NOTE - Cambi campo: 0-3, 1-5, 2-7, 2-10, 3-12, 3-13. Giochi terminati dopo il 40-40: 1-8. Durata gara 145'.
BALARUC LES BAINS Rimane nella bacheca del Borgosatollo almeno per un altro anno ancora la Coppa Europa di tamburello. Per la Pavin il sogno di conquistarla svanisce per la terza volta consecutiva.
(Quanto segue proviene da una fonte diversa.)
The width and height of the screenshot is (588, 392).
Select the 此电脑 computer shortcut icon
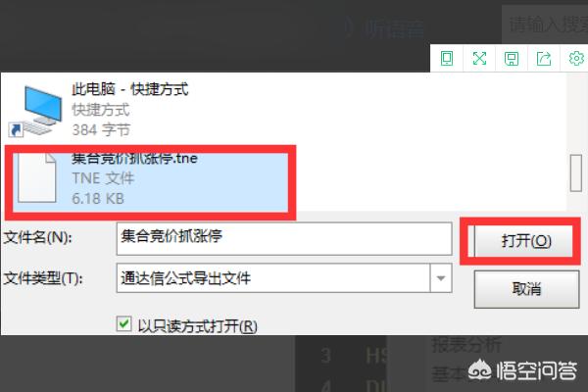pos(35,111)
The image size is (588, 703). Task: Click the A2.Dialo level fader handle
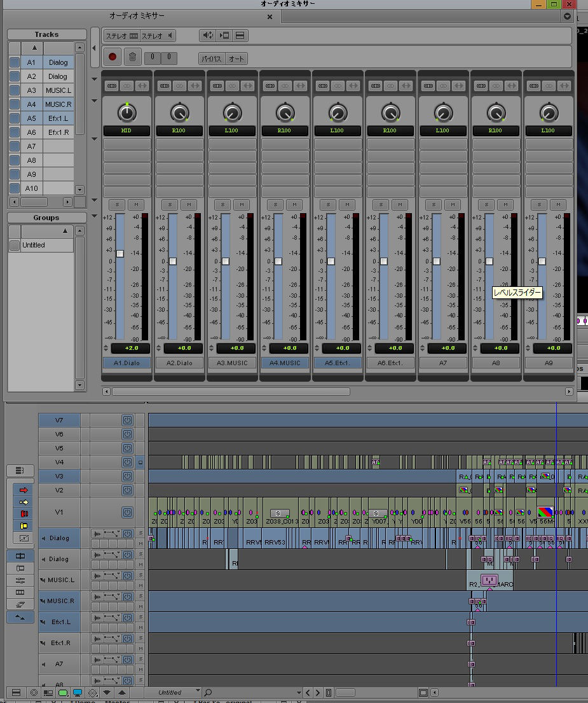coord(173,261)
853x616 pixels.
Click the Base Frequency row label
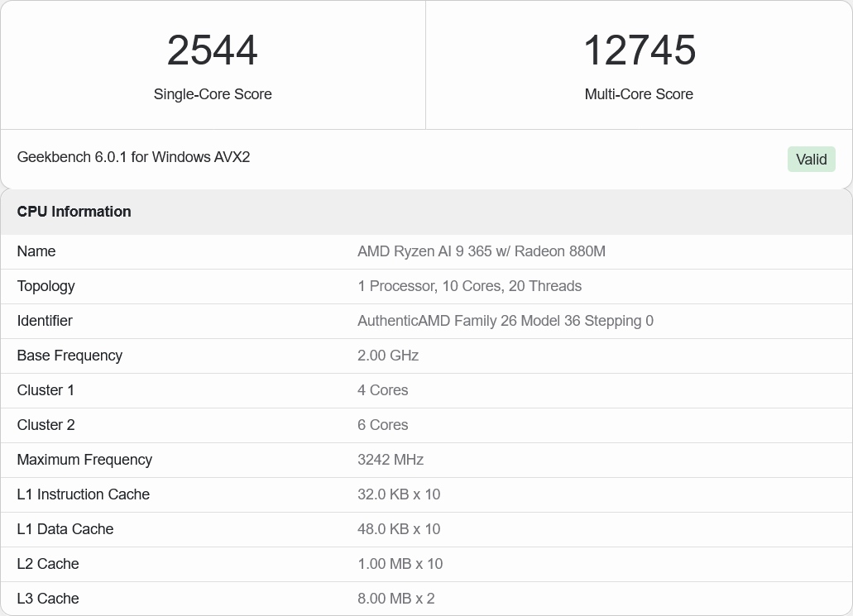pyautogui.click(x=69, y=356)
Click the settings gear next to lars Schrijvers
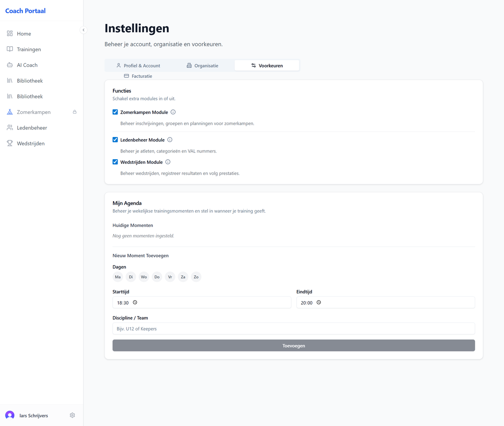Screen dimensions: 504x426 tap(72, 415)
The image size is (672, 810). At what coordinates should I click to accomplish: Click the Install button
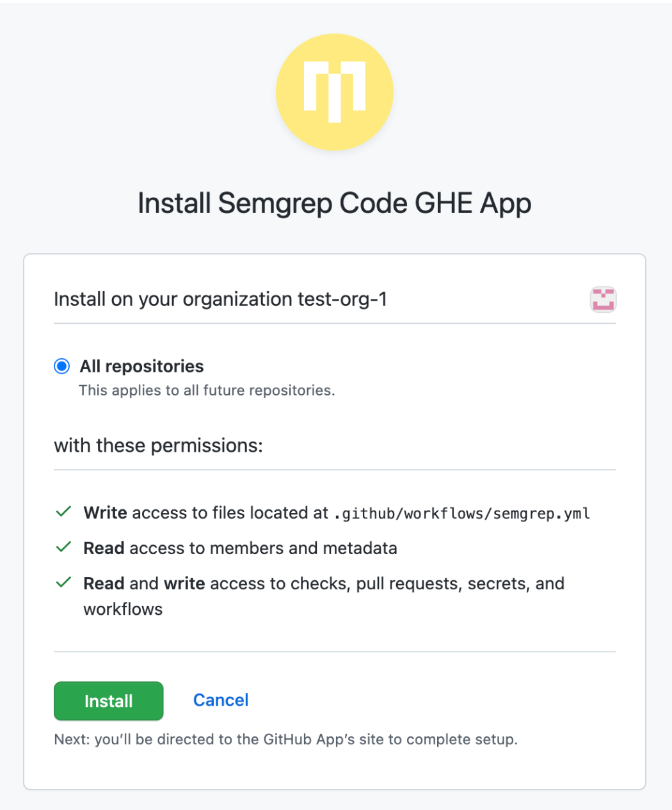[x=108, y=701]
Questa volta, però, più che un sogno non avverato si deve parlare di incubo. Un brutto incubo che evoca fantasmi e paure datate un anno fa, quando la compagine di San Paolo d'Argon arrivò vicinissima ad ogni obiettivo importante senza conquistarne alcuno. Sempre e solo seconda alle spalle di un'altra squadra: cosi è stato in Coppa Europa, nel campionato e in Coppa Italia. E cosi è stato anche domenica notte nella finale della settima edizione della Coppa continentale disputata sul campo di Balaruc les Bains, un borgo nel sud della Francia vicino a Monpellier. I gialloblù orobici, dopo aver trionfato nella semifinale battendo per 13-3 i campioni transalpini del Vedemian, sono letteralmente sprofondati nella decisiva gara per la conquista della Coppa subendo a loro volta un secco 3-13 dai bresciani del Borgosatollo, gli stessi che li hanno superati nella finale dell'edizione della passata stagione e gli unici rivali che quest'anno sono riusciti a batterli in campionato.
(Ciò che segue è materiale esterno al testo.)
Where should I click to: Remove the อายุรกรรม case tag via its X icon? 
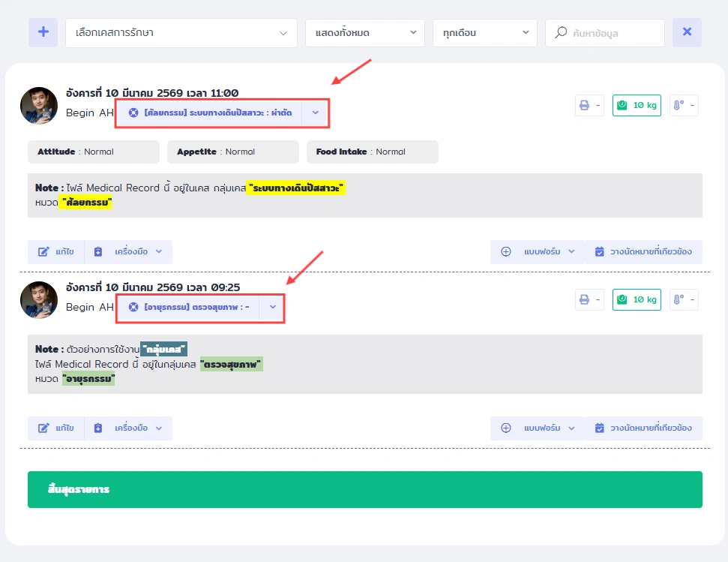pyautogui.click(x=133, y=307)
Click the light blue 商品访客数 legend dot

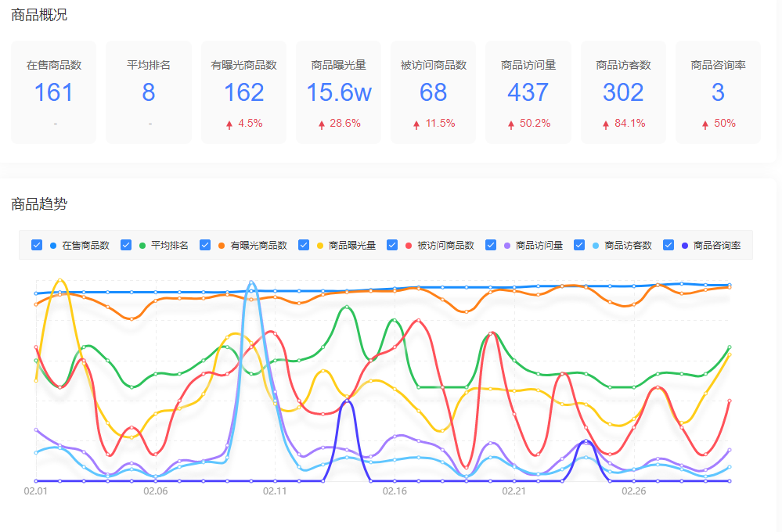point(596,246)
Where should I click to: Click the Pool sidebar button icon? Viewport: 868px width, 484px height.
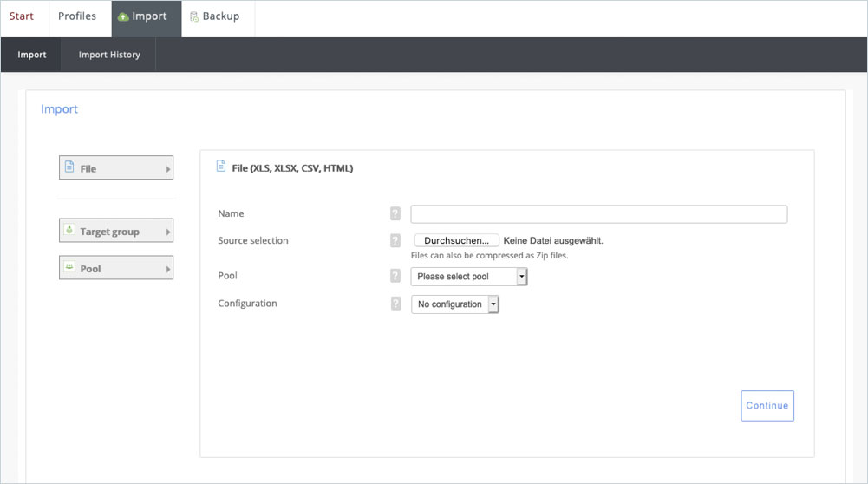click(69, 268)
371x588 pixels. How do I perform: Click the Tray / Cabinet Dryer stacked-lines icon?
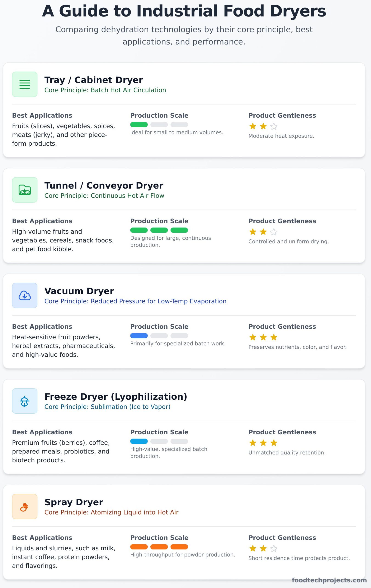[25, 84]
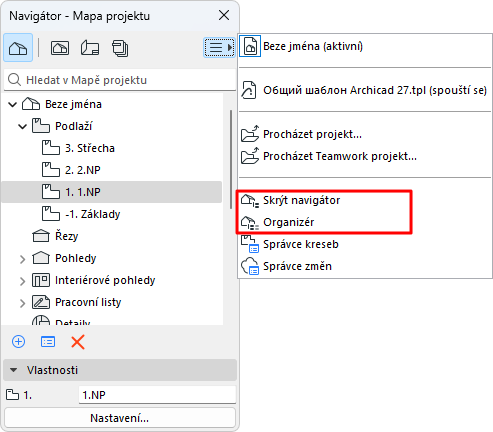Open the Layout Book icon
Viewport: 493px width, 432px height.
pyautogui.click(x=90, y=48)
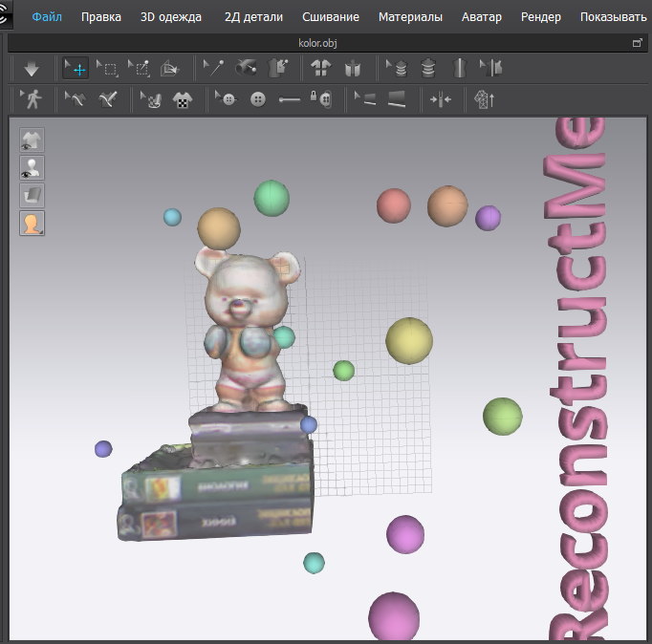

Il risultato è troppo severo, almeno nello scarto, ma il finale è giusto. Il Borgosatollo ha ampiamente meritato di vincere mostrando una maggiore maturità tecnica ed agonistica. La squadra bresciana ha giocato con glaciale determinazione lasciando negli spogliatoi emozioni e condizionamenti emotivi dettati dal giocare una finale importante e per di più davanti ad oltre 2000 spettatori. Un solo dato basta e avanza per dare un'immagine con quale autorità i vincitori si siano mossi sul campo: la gara ha assegnato ben nove giochi dopo l'ultima pallina del 40-40, otto li ha incamerati il Borgosatollo e uno solo una Pavin, troppo emozionata e tirata come le corde di un violino.
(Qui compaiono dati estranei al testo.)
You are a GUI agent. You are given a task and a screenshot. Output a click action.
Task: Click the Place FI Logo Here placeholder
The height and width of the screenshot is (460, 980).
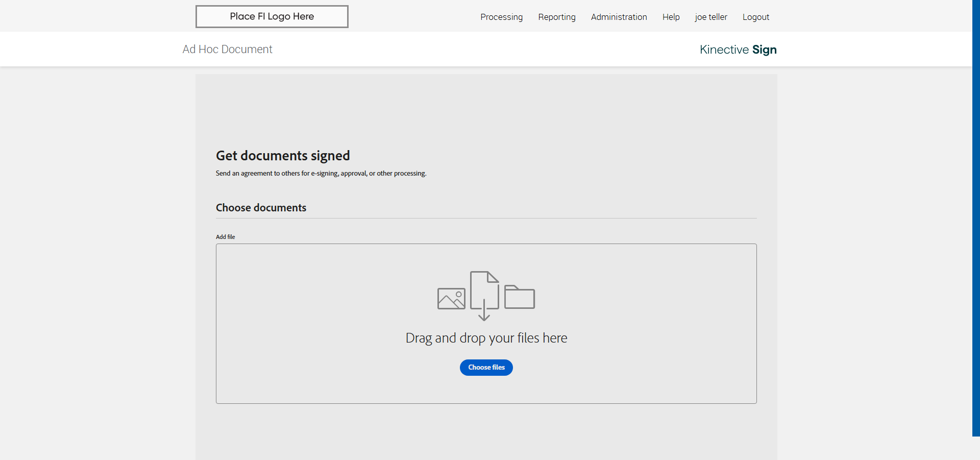click(272, 16)

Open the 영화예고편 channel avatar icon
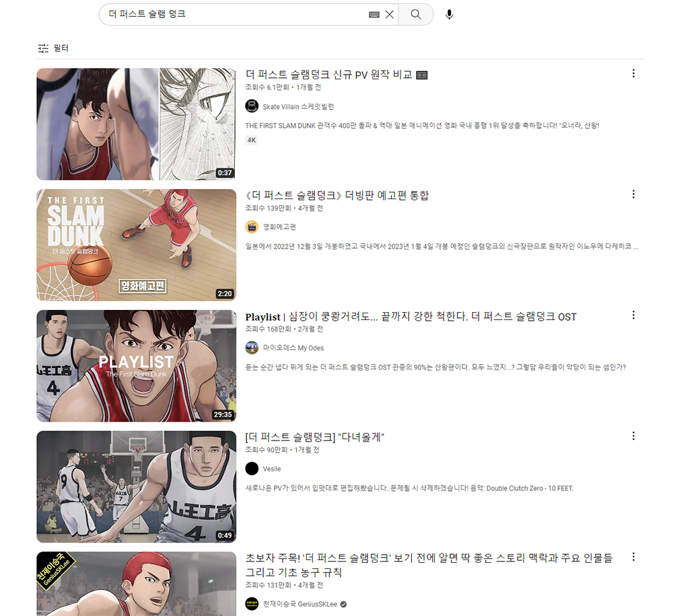[x=252, y=227]
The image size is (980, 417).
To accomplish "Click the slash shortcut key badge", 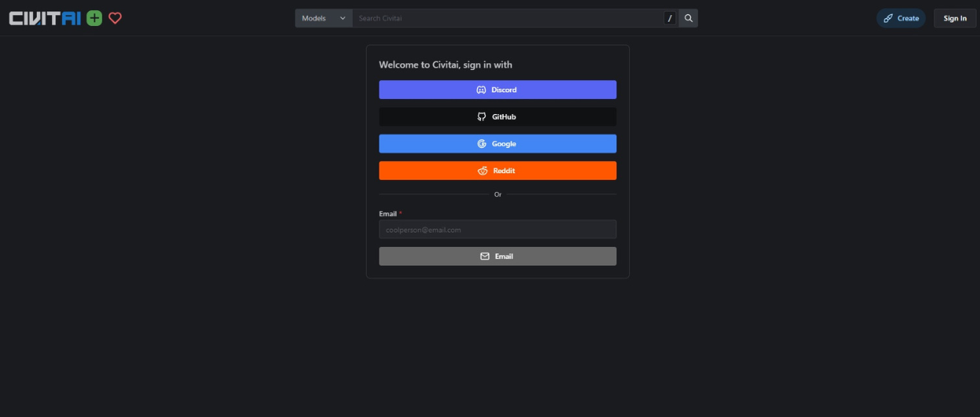I will coord(670,18).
Ovviamente questo non basta a giustificare la batosta. I gialloblù hanno commesso molti più errori soprattutto in fase di rimessa dov'è mancato l'apporto di Stefano Tommasi. Il mancino veronese è incappato nella classifica partitaccia e quando lui non riesce ad esprimersi al meglio, la Pavin è una squadra dimezzata. Il resto della truppa gialloblù s'è battuta benino. Fanzaga è stato il migliore di tutti. Teli ha tenuto testa ai rivali in modo discreto, mentre i terzini Biasi e Previtali pur avendo avuto a disposizioni pochissime palle, si sono battuti con la solita generosità. Nella metà campo rivale invece, nessuno è emerso in modo netto rispetto a qualcun'altro, ma tutti hanno giocato un'ottima partita e il finale ne è la più limpida testimonianza.